After helping to pioneer the adoption of incident management software in on-premises IT environments, PagerDuty is now focusing its attention on the cloud with the launch of PagerDuty for Cloud Operations.
Jukka Alanen, senior vice president of business development and corporate strategy for PagerDuty, said that as cloud computing evolves to include containers and serverless computing frameworks, it’s becoming apparent that managing IT incidents on public clouds is fundamentally different than on-premises IT environments. As such, demand for incident management platforms optimized for specific cloud platforms is increasing, he said.
PagerDuty initially will focus its efforts on the Amazon Web Services (AWS) platform because that’s where most of the initial demand is coming from, Alanen noted. As part of that effort, an instance of the PagerDuty digital operations management platform running on AWS has been integrated with Amazon CloudWatch, AWS Personal Health Dashboard, Amazon EventBridge, AWS Security Hub, Amazon GuardDuty and AWS CloudTrail cloud services.
Rather than replace all the capabilities already being provided by cloud service providers, Alanen said PagerDuty is committed to making them more accessible within the context of an incident management platform.
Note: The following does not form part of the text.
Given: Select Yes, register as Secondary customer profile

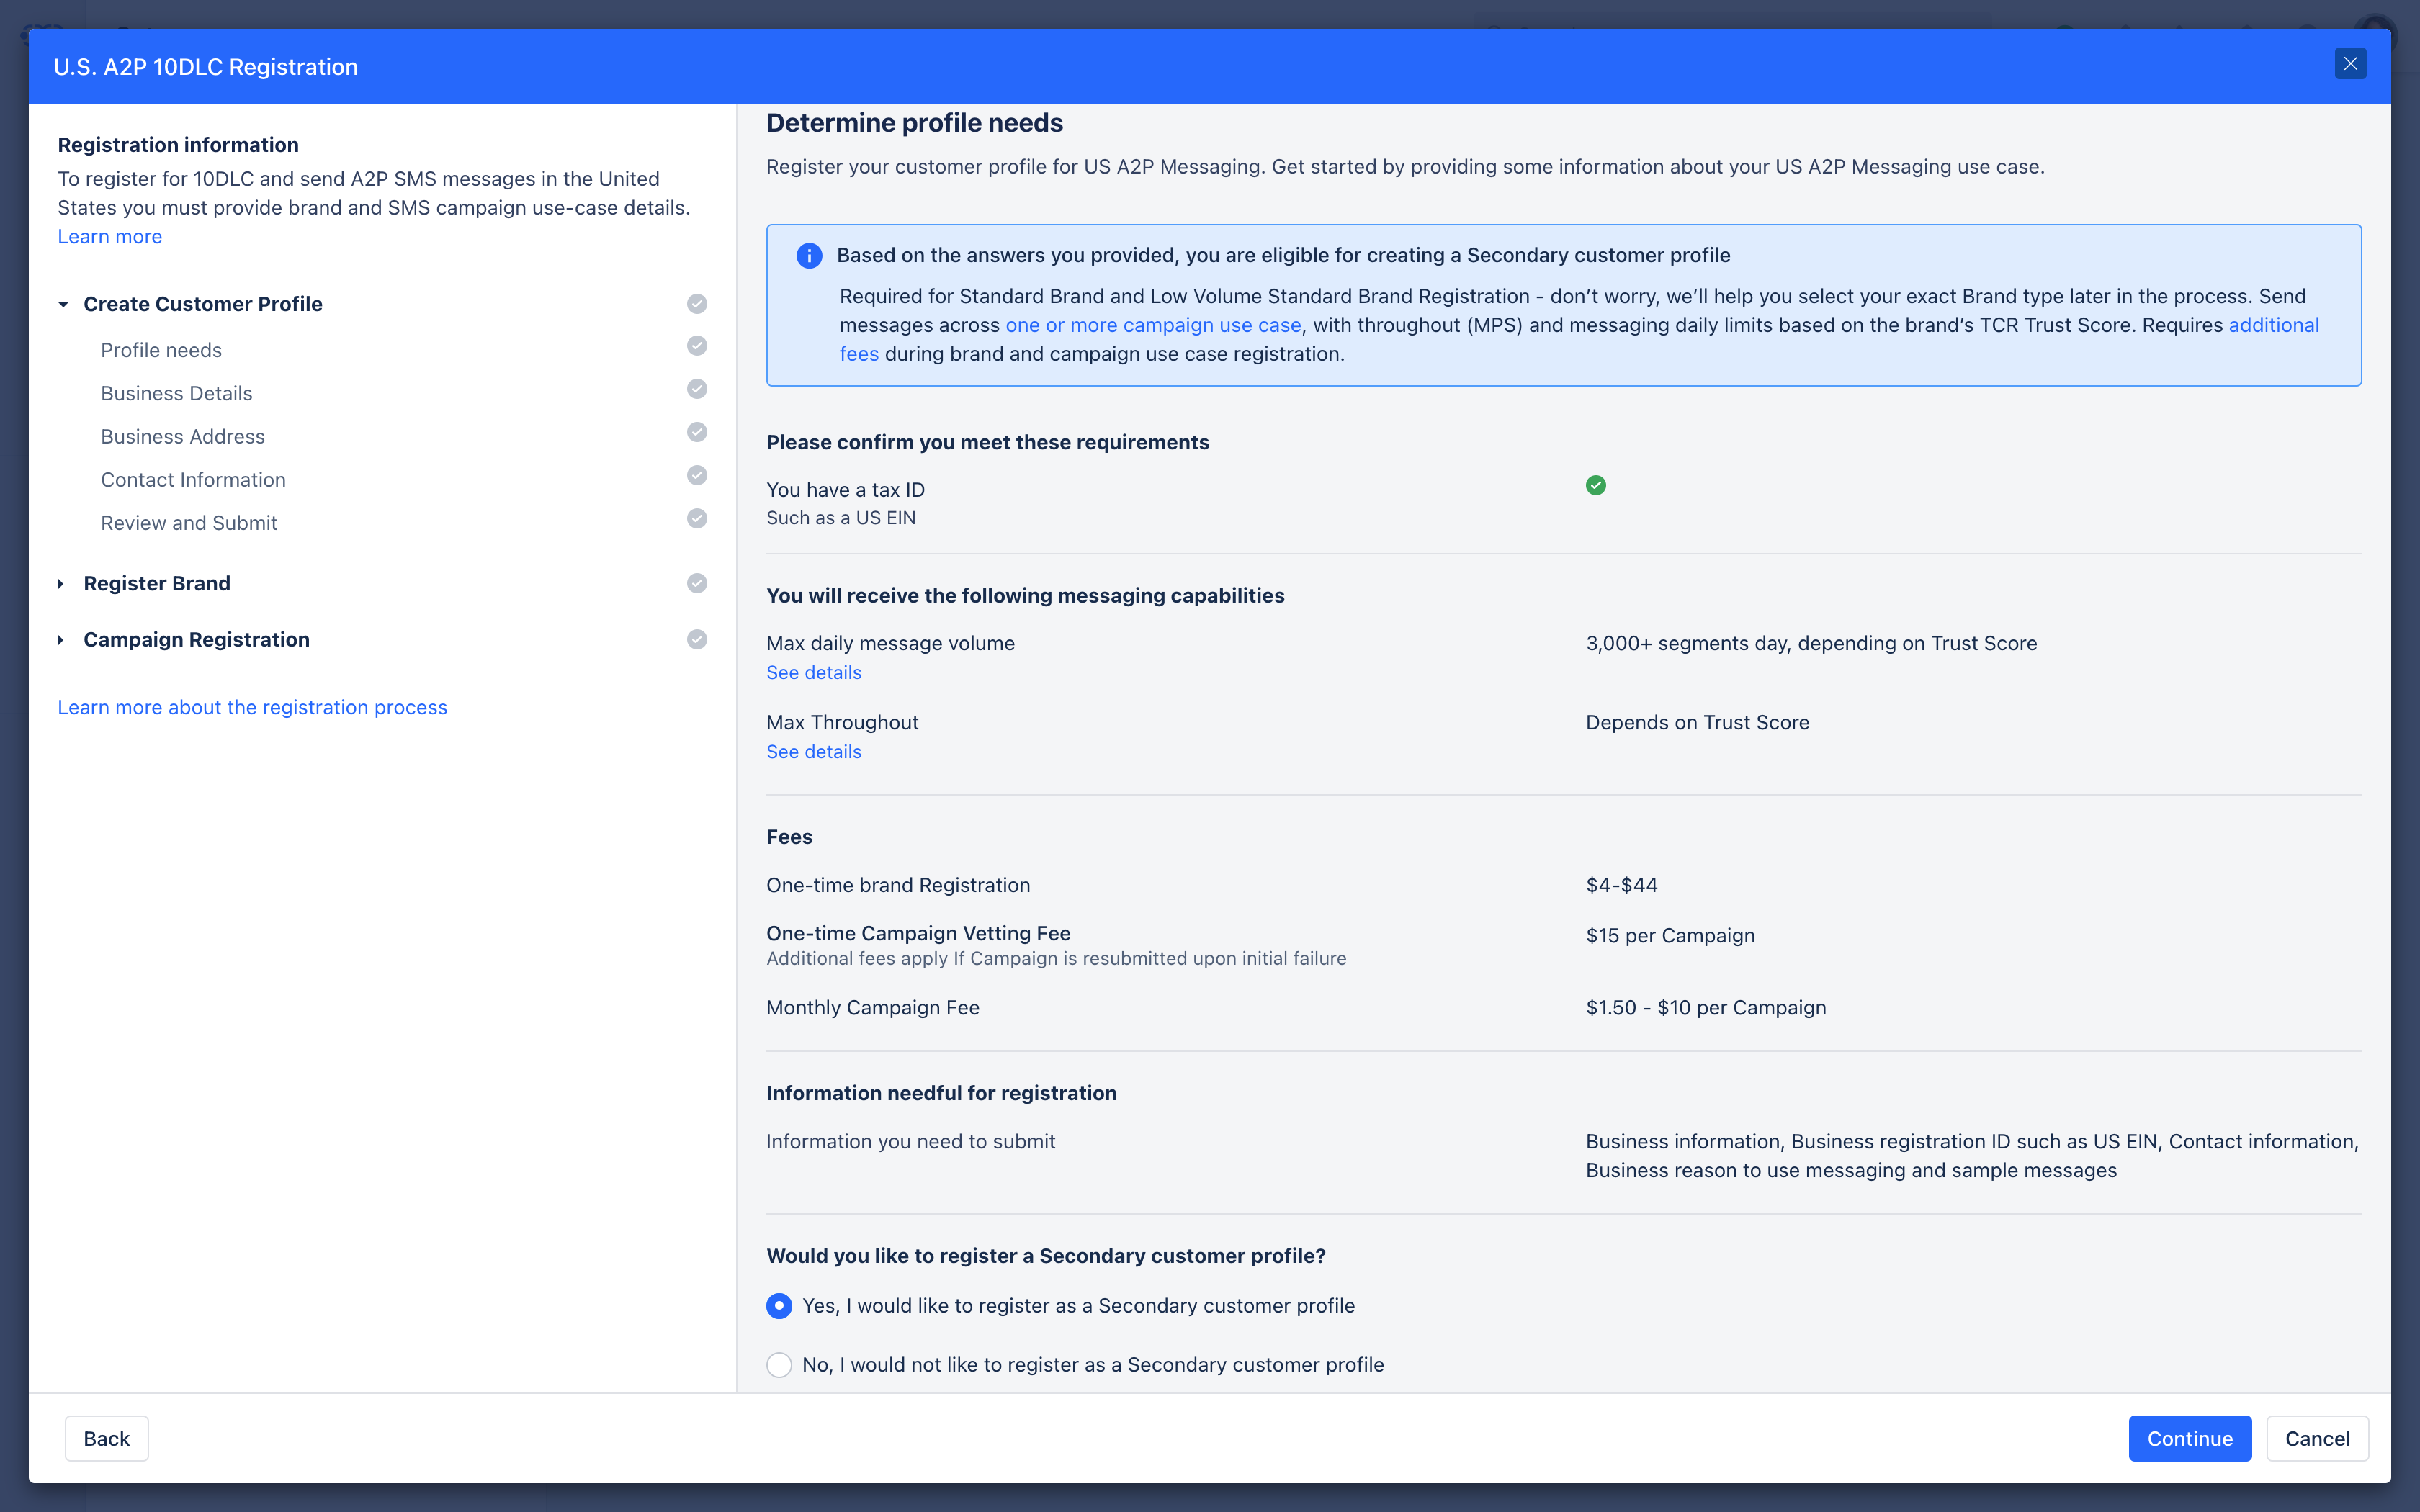Looking at the screenshot, I should click(x=779, y=1306).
With the rise of DevOps, the types of IT professionals who need to be able to access an incident management platform in the cloud era is also expanding. To resolve issues as quickly as possible, Alanen said it’s more critical than ever to make sure the right problems are being presented to the right teams within an IT organization.
In terms of making that transition, however, IT organizations are all over the map. Many are trying to extend existing IT operations processes developed for on-premises IT environments. To the extent that organizations are essentially lifting and shifting monolithic applications running on-premises into a public cloud, that approach is feasible. However, once organizations also begin deploying cloud-native applications based on microservices and serverless computing frameworks, most will need to rely more on management and monitoring tools provided by cloud service providers.
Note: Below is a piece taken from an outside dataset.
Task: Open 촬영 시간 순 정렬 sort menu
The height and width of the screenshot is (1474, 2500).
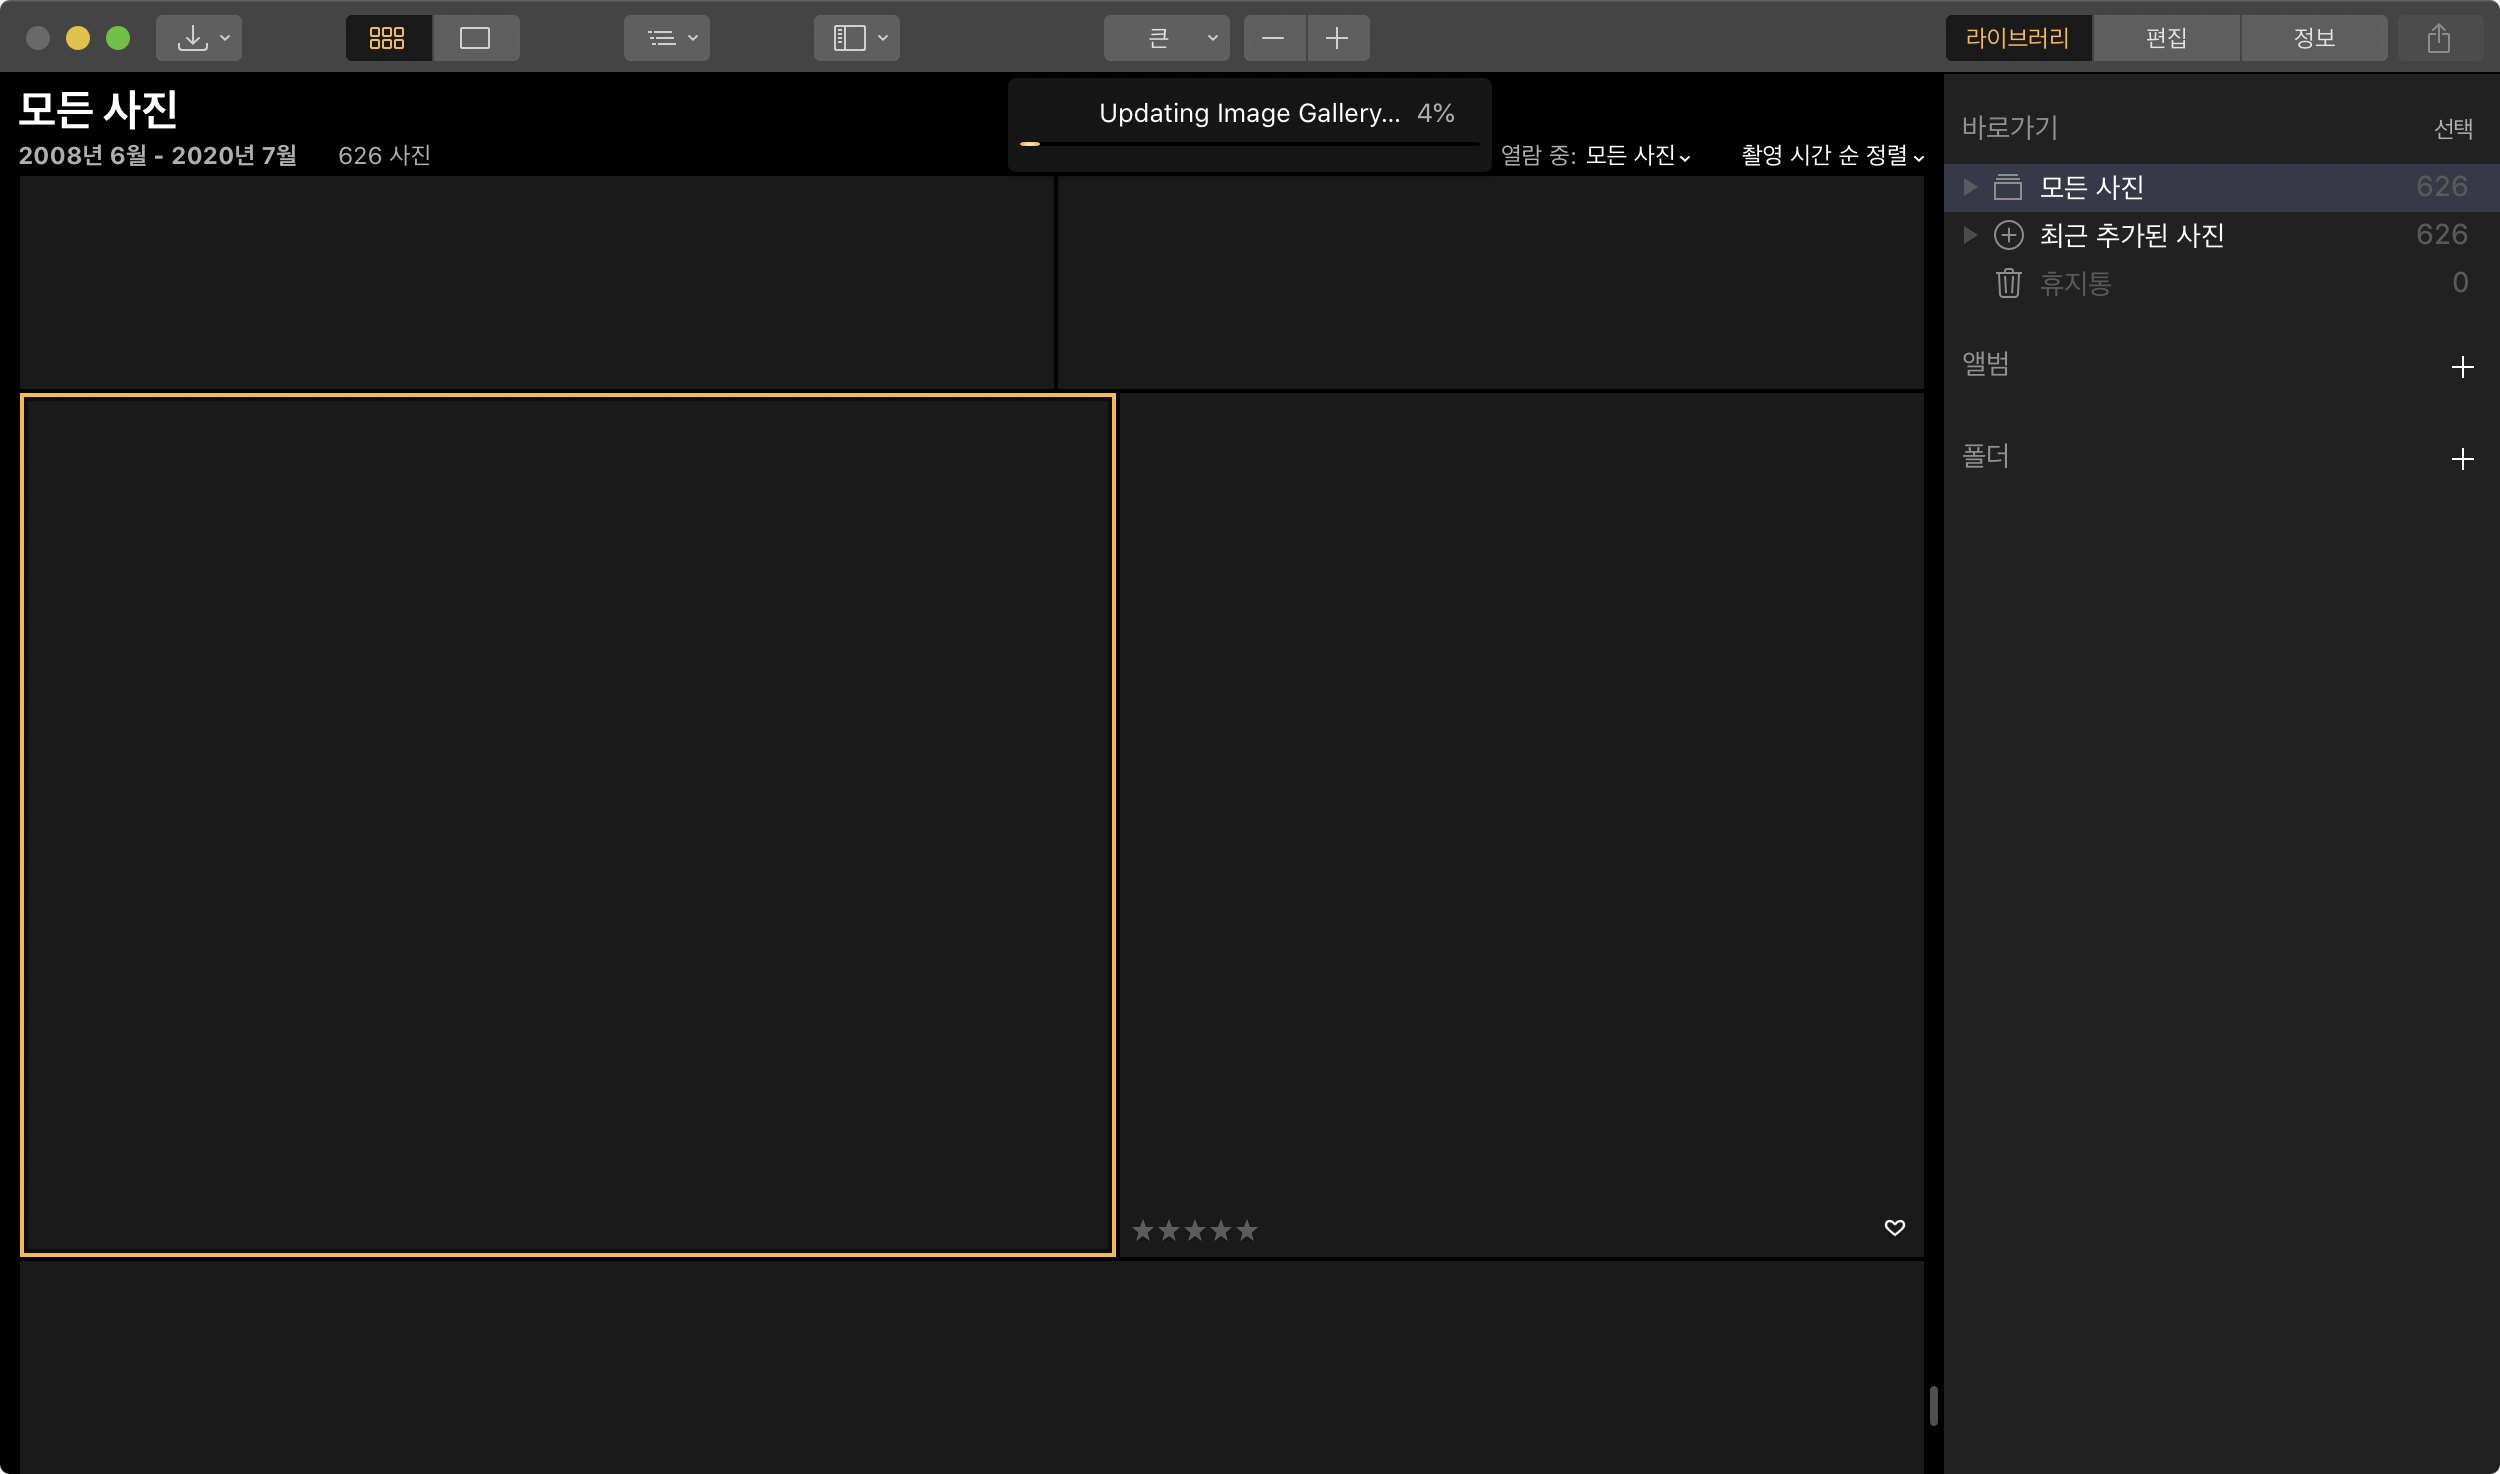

The next challenge then becomes defining workflows that automate responses to potential service disruptions or a security breach. At the same time, many organizations are adopting best DevOps practices that shift responsibility of many aspects of incident response on to the shoulders of developers who now need access to an incident management platform. The existing reactive approach to managing IT needs to be replaced with a proactive approach that automates responses to incidents whenever possible, Alanen said.
To help organizations accelerate their move down that path, PagerDuty has crafted a Digital Operations Maturity Model, which provides benchmarking data and best practices for organizations looking to modernize their IT operations as part of a larger transition to increased reliance on automated workflow processes.
Of course, once IT organizations define these workflows it won’t take long before IT organizations find themselves needing to extend more proactive approaches to incident management across multiple cloud computing environments. The challenge then becomes finding a way to weave all the application programming interfaces (APIs) and services exposed by multiple cloud service providers into what one day will become a truly hybrid cloud computing environment.